11. MATLAB Explorations
%% === Lorentz factor vs velocity ===
c = 1;
v = linspace(0, 0.999, 1000);
gamma = 1./sqrt(1 - v.^2/c^2);
figure; plot(v, gamma, 'LineWidth', 2);
xlabel('v/c'); ylabel('\gamma');
title('Lorentz Factor'); grid on;
ylim([0 25]);

%% === Time dilation — muon example ===
% Muons created in upper atmosphere: rest half-life = 2.2 µs
% They travel at 0.998c. Do they reach the ground?
c_real = 2.998e8;
v_muon = 0.998*c_real;
gamma_muon = 1/sqrt(1-(v_muon/c_real)^2);   % 15.82
t_rest = 2.2e-6;                              % 2.2 µs rest frame
t_observed = gamma_muon * t_rest;             % 34.8 µs in Earth frame
d = v_muon * t_observed;                      % 10.4 km — reaches ground!
% Without relativity: d_classical = v_muon * t_rest = 658 m (wouldn't reach)

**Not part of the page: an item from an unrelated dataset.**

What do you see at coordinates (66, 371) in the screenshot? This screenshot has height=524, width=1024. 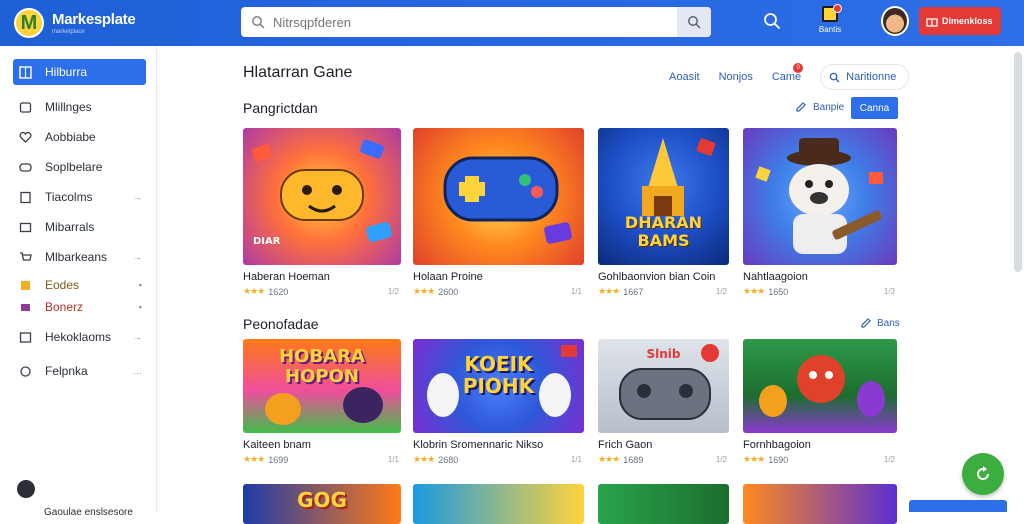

%% === E = mc² — energy content of everyday objects ===
m = 0.001;  % 1 gram
c_real = 2.998e8;
E = m * c_real^2;                             % 8.99e13 J
E_kWh = E / 3.6e6;                           % 24.97 million kWh
fprintf('1 gram = %.2f million kWh\n', E_kWh/1e6);

%% === Relativistic addition: can you exceed c? ===
v1 = 0.9; v2 = 0.9;  % both in units of c
u_galilean = v1 + v2;                         % 1.8c (impossible)
u_einstein = (v1+v2)/(1+v1*v2);              % 0.994c (always < 1)
fprintf('Galilean: %.2fc, Einstein: %.4fc\n', u_galilean, u_einstein);
What we proved

Starting from just two postulates and the Pythagorean theorem, we derived:

  1. Time dilation: $\Delta t = \gamma\Delta t_0$
  2. Length contraction: $L = L_0/\gamma$
  3. The Lorentz transformations: $x' = \gamma(x-vt)$, $t' = \gamma(t-vx/c^2)$
  4. Relativistic velocity addition: $u = (u'+v)/(1+u'v/c^2)$
  5. Relativistic momentum: $p = \gamma mv$
  6. Mass-energy equivalence: $E = mc^2$
  7. The energy-momentum relation: $E^2 = (pc)^2 + (mc^2)^2$
  8. The spacetime interval: $s^2 = -(c\Delta t)^2 + \Delta x^2 + \Delta y^2 + \Delta z^2$

Every one of these results is experimentally confirmed to extraordinary precision. GPS satellites correct for time dilation every day. Particle accelerators routinely observe relativistic momentum. Nuclear reactors convert mass to energy via $E = mc^2$.

Special Relativity tells us what happens in flat spacetime (no gravity). General Relativity — the subject of the companion document — asks: what happens when spacetime is curved?